CNCT19 (inaticabtagene autoleucel) is an autologous CD19-specific chimeric antigen receptor (CAR) T-cell product. The patent protected CAR structure of CNCT19 contains a unique CD19 scFv, HI19a, which is different from commonly used FMC63. Together with using 4-1BB co-stimulatory domain in the CAR structure, CNCT19 is expected to reduce the severity of treatment-associated cytokine release syndrome (CRS) and neurologic toxicities (NT) while maintaining a stronger and longer durable anti-tumor effect.

CNCT19 has been granted Breakthrough Therapy Designation by China National Medical Products Administration and Orphan Drug Designation by the U.S. FDA for the treatment of ALL.

The trial of CNCT19 in adult Chinese patients with R/R B-cell ALL (NCT04684147) is a single-arm, open-label pivotal study conducted at 10 centers in China. The primary endpoint was the overall complete response rate (OCR) of complete response (CR) and CR with incomplete hematological recovery (CRi) within 3 months and at the end of Month 3 after CNCT19 infusion by central assessment.

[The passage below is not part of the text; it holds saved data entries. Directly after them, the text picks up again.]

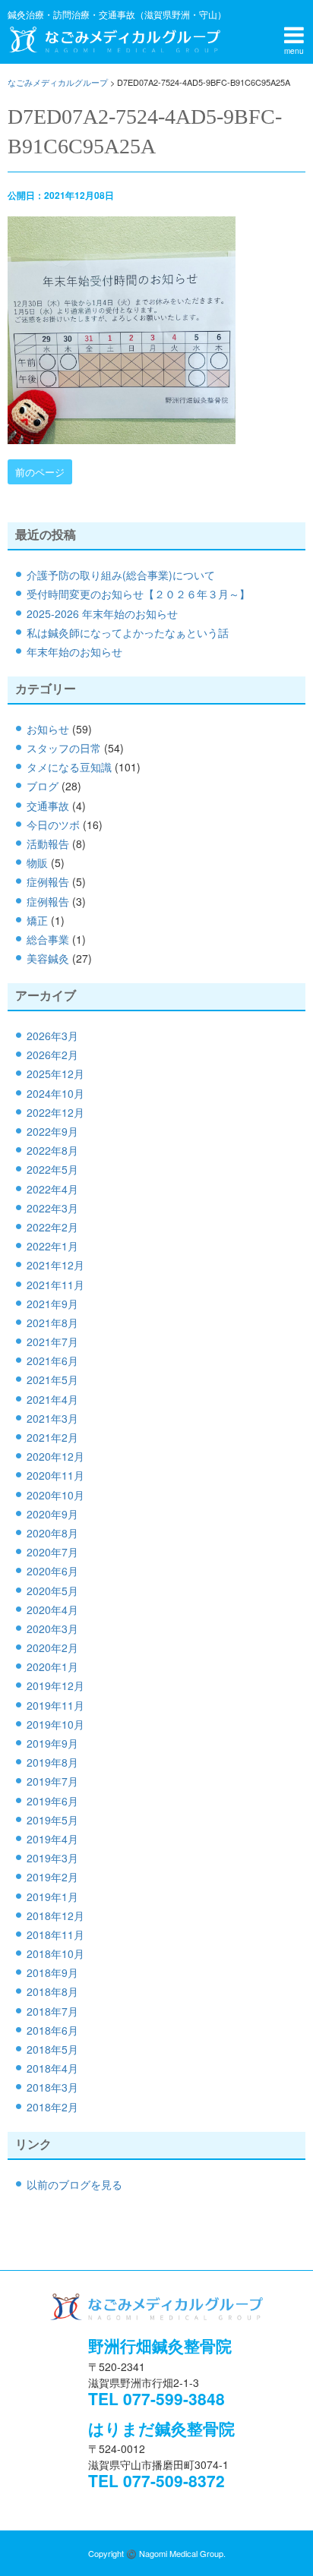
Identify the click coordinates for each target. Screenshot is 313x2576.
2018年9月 (52, 1972)
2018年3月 (52, 2087)
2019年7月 (52, 1781)
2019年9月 (52, 1743)
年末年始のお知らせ (74, 651)
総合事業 (48, 939)
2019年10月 (55, 1724)
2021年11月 (55, 1284)
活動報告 (48, 843)
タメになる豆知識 (69, 766)
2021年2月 (52, 1437)
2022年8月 (52, 1150)
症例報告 (48, 881)
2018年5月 (52, 2049)
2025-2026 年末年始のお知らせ (102, 613)
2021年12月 (55, 1264)
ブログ (42, 785)
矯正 (37, 920)
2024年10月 (55, 1093)
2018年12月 (55, 1915)
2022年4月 (52, 1189)
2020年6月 (52, 1570)
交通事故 (48, 805)
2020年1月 (52, 1666)
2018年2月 (52, 2106)
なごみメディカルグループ (114, 39)
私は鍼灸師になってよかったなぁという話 (128, 632)
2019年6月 (52, 1800)
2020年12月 (55, 1456)
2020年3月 (52, 1628)
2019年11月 (55, 1705)
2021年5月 (52, 1379)
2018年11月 (55, 1934)
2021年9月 (52, 1303)
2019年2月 (52, 1876)
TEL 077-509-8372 (156, 2480)
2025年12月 (55, 1073)
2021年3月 (52, 1418)
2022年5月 (52, 1169)
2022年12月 (55, 1112)
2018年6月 (52, 2030)
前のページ (40, 472)
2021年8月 (52, 1322)
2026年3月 (52, 1035)
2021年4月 (52, 1399)
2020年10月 (55, 1494)
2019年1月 (52, 1896)
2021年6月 (52, 1360)
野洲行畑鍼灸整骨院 (160, 2345)
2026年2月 (52, 1054)
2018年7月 (52, 2011)
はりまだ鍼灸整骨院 (161, 2428)
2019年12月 (55, 1685)
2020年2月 (52, 1647)
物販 (37, 862)
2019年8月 (52, 1762)
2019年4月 (52, 1838)
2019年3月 (52, 1857)
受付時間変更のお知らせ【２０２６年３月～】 (138, 593)
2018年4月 (52, 2068)
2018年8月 (52, 1991)
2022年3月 (52, 1207)
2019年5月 (52, 1819)
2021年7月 (52, 1341)
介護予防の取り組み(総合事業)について (121, 574)
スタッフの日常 (64, 747)
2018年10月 (55, 1953)
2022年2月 (52, 1226)
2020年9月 (52, 1513)
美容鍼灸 (48, 958)
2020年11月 (55, 1475)
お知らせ (48, 728)
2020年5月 (52, 1590)
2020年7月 (52, 1551)
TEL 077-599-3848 (156, 2398)
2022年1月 (52, 1245)
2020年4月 (52, 1609)
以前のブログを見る (74, 2184)
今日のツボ (53, 824)
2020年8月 (52, 1532)
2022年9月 (52, 1131)
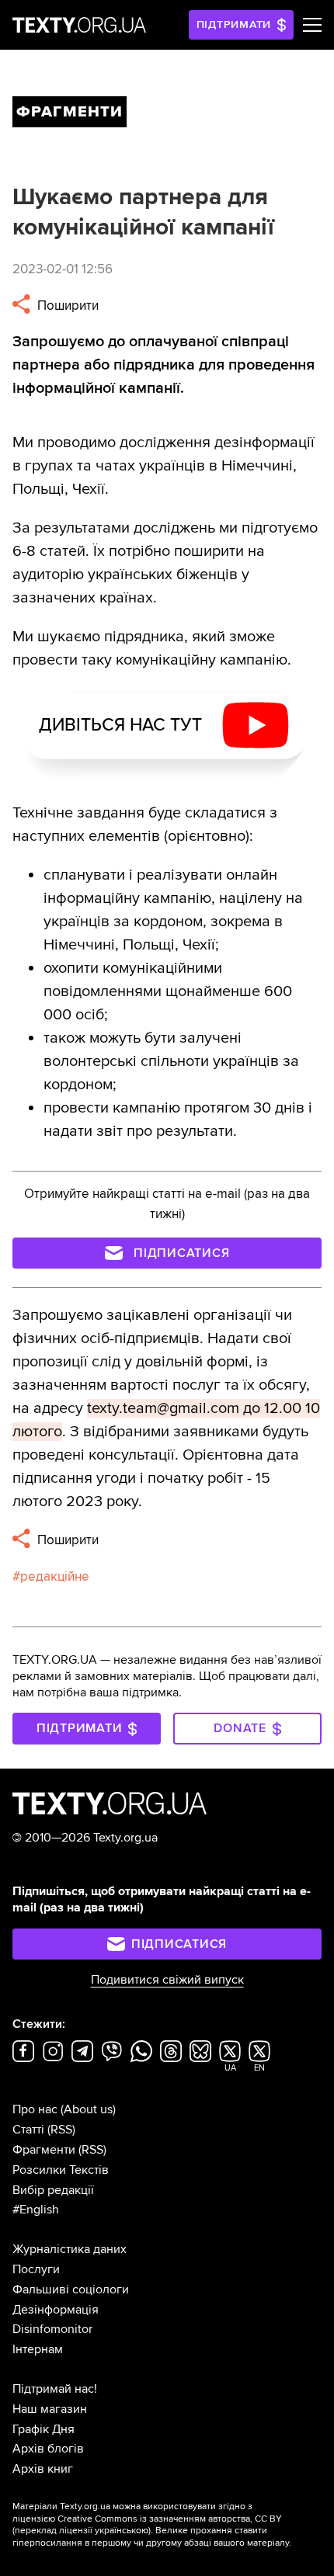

All 39 patients diagnosed with B-cell ALL were refractory and relapsed to multiple lines of prior therapy. Among the 39 patients 32 (82.1%) had reached MRD-negative OCR within 3 months after CNCT19 infusion, The median duration of response and OS have not been reached. 25 patients (64.1%) remained on CR (51.3%) or CRi (12.8%). at the end of Month 3 after CNCT19 infusion These patients had sustained long-term remission regardless of whether subsequent allo-HSCT treatment was done or not. The most common CNCT19-related adverse events (AEs) were CRS and NT and there were 4 cases of Grade ≥ 3 CRS (n=4, 10.3%) and 3 cases of Grade ≥ 3 NT (n=3, 7.7%). Following CNCT19 infusion, all the patients recovered. No death cases were reported due to CRS or NT.

CNCT19 CAR-T cell therapy achieved a high rate of MRD-negative complete remission in adult patients with R/R B-cell ALL. Thus, with its distinct CAR structure containing a unique CD19 scFv (HI19a), CNCT19 provides effective treatment with potential long-term clinical benefits for adult patients with R/R B-cell ALL.